=== What you should do ===
Copy exactly the lines of the data below that run from the line holding "The width and height of the screenshot is (2160, 1263)." through the line holding "Expand the profile avatar dropdown arrow", both ends included.

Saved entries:
--------------------------------

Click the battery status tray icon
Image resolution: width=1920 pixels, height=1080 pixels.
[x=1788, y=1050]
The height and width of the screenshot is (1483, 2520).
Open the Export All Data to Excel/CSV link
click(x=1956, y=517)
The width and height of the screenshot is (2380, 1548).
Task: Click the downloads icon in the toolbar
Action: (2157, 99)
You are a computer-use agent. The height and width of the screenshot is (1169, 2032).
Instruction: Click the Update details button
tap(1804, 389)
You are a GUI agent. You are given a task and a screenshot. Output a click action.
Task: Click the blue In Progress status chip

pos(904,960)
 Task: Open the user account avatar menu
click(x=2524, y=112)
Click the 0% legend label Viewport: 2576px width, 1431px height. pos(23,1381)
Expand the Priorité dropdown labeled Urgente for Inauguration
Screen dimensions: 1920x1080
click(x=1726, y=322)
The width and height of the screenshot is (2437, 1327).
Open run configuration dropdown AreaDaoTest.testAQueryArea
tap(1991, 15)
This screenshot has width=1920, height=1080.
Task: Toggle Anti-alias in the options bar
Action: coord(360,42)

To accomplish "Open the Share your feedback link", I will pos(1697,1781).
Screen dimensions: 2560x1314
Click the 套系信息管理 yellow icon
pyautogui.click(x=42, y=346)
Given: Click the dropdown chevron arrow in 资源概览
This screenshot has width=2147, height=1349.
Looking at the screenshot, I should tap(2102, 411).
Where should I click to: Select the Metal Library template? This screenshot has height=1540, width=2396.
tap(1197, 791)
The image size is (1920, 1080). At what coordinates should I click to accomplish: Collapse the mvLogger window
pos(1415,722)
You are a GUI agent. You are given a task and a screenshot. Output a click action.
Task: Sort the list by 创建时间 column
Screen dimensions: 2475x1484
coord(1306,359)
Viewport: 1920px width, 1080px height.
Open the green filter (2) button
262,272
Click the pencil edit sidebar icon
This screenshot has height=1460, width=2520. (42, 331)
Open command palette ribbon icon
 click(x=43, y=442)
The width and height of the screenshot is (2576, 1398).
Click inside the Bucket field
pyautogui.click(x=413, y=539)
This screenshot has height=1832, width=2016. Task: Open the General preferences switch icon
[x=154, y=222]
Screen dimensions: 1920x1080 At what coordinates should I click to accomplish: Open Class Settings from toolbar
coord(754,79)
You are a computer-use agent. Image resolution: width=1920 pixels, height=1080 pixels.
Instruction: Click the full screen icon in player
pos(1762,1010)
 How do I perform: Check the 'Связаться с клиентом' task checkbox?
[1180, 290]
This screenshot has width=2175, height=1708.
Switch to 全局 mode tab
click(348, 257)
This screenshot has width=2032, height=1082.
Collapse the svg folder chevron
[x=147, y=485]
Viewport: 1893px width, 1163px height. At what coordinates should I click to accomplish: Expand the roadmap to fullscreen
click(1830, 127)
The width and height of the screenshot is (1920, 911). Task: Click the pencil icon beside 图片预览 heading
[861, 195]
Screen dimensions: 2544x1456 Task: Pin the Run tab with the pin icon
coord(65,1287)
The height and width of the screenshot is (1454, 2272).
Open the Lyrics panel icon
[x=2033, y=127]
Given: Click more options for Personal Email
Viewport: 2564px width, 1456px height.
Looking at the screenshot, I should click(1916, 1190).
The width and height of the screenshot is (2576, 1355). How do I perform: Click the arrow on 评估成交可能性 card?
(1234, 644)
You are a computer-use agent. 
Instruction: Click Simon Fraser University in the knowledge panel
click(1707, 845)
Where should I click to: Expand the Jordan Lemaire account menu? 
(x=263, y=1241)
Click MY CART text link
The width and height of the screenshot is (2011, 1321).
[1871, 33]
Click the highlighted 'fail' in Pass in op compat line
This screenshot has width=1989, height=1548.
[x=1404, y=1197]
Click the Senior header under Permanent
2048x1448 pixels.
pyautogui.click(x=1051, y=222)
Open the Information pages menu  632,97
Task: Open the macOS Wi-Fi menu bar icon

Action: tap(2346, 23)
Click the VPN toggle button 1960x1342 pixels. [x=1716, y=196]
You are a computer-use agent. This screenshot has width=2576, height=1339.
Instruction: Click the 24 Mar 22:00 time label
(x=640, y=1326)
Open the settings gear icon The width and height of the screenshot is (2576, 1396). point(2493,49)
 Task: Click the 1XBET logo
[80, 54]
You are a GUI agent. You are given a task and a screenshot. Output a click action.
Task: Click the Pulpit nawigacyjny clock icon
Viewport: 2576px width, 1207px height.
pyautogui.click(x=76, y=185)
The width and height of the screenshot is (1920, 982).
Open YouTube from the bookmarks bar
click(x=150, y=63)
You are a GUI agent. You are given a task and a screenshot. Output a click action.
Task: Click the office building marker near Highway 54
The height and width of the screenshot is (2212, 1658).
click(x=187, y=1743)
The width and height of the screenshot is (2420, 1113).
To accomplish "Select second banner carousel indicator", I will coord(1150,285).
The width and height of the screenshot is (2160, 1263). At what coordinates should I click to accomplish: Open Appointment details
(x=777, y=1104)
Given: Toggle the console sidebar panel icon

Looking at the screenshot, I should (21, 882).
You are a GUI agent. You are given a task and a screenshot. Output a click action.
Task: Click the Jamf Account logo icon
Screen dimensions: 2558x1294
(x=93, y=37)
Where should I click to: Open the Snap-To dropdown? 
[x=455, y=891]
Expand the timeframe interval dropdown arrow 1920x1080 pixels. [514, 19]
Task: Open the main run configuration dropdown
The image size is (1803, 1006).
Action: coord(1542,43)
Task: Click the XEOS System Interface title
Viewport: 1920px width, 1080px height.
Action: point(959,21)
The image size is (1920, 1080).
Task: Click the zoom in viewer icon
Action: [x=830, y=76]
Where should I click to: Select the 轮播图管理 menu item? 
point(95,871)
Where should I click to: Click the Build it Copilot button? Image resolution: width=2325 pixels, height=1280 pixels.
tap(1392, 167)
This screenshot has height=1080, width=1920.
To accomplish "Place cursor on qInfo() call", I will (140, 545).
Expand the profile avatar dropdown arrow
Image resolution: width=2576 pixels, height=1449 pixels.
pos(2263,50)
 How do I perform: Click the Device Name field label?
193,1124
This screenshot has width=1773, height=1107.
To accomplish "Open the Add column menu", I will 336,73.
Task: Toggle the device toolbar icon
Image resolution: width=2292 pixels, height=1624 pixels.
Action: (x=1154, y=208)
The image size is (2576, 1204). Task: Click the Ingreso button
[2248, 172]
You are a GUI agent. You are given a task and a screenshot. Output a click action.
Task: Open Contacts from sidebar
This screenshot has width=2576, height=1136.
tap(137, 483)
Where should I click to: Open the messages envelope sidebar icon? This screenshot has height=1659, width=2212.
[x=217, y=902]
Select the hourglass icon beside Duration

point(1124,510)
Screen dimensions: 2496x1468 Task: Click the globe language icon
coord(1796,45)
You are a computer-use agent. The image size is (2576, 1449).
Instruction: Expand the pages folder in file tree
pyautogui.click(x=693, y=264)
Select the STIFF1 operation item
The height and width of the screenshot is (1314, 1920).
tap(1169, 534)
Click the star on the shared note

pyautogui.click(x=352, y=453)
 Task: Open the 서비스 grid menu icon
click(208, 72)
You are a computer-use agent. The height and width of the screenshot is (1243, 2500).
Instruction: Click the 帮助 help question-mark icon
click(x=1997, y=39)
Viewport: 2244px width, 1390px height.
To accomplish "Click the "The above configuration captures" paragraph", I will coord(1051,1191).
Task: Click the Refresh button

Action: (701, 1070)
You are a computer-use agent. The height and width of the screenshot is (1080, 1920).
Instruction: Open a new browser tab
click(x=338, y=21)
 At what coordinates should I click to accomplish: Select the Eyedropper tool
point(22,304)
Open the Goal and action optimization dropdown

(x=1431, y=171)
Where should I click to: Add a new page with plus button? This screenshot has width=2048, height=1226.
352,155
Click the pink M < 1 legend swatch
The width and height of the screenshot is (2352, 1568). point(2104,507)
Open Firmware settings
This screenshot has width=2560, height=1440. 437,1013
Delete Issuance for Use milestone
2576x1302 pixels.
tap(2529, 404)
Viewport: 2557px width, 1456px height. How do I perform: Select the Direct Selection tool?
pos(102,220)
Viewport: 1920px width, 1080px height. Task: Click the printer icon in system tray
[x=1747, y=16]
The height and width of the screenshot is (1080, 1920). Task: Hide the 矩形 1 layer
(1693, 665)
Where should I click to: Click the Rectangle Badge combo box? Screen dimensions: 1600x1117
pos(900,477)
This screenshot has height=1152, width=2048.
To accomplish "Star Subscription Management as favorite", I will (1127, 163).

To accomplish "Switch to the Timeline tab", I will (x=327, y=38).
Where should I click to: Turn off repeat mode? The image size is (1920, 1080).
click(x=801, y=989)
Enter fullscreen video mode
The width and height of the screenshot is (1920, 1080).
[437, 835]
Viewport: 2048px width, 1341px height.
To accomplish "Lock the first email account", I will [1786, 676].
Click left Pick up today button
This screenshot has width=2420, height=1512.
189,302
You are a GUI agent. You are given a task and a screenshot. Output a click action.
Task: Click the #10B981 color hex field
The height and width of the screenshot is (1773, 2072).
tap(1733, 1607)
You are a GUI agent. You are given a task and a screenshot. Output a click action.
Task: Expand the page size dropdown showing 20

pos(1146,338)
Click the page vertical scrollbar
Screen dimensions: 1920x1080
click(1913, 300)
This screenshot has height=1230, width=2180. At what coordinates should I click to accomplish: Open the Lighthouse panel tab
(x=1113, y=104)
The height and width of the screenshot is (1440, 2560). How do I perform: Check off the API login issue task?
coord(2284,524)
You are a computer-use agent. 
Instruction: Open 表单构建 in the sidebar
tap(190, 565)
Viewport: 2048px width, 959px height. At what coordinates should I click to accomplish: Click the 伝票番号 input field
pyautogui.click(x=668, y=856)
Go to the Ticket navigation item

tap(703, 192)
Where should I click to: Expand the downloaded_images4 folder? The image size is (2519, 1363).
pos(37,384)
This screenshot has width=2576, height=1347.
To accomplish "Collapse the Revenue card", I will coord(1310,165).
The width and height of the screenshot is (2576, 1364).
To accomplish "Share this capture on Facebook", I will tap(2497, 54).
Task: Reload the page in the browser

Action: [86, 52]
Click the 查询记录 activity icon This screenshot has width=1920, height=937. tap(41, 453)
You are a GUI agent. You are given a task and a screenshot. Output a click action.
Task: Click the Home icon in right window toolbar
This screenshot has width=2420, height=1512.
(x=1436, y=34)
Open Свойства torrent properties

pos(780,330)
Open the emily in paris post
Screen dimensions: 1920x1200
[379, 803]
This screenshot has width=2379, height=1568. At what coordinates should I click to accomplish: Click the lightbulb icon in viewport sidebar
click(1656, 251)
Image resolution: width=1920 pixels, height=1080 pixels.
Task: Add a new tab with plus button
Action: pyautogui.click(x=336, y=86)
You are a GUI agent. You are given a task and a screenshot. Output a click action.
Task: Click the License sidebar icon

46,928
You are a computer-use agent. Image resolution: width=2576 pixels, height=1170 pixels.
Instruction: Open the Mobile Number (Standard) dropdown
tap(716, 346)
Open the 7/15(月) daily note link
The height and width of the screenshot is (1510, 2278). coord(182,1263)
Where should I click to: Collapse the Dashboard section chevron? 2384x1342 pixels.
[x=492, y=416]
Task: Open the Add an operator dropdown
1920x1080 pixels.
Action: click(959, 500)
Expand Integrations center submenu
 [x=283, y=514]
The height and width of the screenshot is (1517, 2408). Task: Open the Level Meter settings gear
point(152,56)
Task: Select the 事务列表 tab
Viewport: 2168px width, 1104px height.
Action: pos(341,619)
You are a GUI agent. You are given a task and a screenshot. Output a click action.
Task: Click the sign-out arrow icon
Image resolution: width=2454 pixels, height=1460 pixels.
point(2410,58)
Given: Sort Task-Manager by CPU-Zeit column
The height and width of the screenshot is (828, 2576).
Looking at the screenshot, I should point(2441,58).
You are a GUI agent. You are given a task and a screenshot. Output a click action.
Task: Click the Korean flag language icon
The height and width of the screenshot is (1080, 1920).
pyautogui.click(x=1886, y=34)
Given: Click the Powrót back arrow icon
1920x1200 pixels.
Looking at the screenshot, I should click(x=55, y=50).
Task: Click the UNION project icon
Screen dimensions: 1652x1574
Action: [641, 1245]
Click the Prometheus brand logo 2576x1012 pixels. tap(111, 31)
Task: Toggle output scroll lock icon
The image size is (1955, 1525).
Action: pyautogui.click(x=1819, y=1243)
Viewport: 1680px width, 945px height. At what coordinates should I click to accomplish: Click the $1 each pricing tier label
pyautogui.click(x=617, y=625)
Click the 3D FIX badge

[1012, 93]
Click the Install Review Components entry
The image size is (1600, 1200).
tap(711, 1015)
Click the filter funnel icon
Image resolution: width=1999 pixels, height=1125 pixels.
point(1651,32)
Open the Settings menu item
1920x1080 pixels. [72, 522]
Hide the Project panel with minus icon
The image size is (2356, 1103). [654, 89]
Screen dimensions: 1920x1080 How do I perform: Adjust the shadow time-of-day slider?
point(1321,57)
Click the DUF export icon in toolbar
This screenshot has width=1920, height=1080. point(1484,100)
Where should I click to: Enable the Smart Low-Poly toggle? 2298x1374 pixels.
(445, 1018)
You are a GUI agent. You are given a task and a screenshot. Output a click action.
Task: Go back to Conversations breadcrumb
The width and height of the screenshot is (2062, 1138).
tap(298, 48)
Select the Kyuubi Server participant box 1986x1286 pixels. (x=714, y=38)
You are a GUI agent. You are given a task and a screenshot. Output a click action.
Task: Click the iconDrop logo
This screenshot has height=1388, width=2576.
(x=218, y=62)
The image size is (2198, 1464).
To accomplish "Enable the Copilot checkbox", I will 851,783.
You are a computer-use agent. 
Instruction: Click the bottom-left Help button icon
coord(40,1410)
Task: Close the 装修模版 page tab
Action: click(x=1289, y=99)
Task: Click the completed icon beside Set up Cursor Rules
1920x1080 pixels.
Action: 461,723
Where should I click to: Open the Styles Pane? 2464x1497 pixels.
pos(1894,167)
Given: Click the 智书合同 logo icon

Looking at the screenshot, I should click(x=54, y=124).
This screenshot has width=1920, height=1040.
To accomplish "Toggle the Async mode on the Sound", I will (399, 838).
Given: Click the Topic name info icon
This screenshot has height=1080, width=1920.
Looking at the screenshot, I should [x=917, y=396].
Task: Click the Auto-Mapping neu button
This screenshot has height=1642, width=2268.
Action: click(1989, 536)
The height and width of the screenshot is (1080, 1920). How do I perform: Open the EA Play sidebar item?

--------------------------------

=== Response to the exercise ===
The width and height of the screenshot is (2160, 1263). At what coordinates should I click to accomplish: Open Appointment details
(x=777, y=1104)
Given: Toggle the console sidebar panel icon

Looking at the screenshot, I should (21, 882).
You are a GUI agent. You are given a task and a screenshot. Output a click action.
Task: Click the Jamf Account logo icon
Screen dimensions: 2558x1294
(x=93, y=37)
Where should I click to: Open the Snap-To dropdown? 
[x=455, y=891]
Expand the timeframe interval dropdown arrow 1920x1080 pixels. [514, 19]
Task: Open the main run configuration dropdown
The image size is (1803, 1006).
Action: coord(1542,43)
Task: Click the XEOS System Interface title
Viewport: 1920px width, 1080px height.
Action: point(959,21)
The image size is (1920, 1080).
Task: Click the zoom in viewer icon
Action: [x=830, y=76]
Where should I click to: Select the 轮播图管理 menu item? 
point(95,871)
Where should I click to: Click the Build it Copilot button? Image resolution: width=2325 pixels, height=1280 pixels.
tap(1392, 167)
This screenshot has height=1080, width=1920.
To accomplish "Place cursor on qInfo() call", I will (140, 545).
Expand the profile avatar dropdown arrow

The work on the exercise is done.